* **Exercise details**
Reproduce the data below line for line, changing nothing.

* **Rows**
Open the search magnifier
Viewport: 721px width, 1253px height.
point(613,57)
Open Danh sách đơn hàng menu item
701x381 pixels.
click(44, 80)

* **Correct output**
Open the search magnifier
Viewport: 721px width, 1253px height.
point(613,57)
Open Danh sách đơn hàng menu item
701x381 pixels.
click(44, 80)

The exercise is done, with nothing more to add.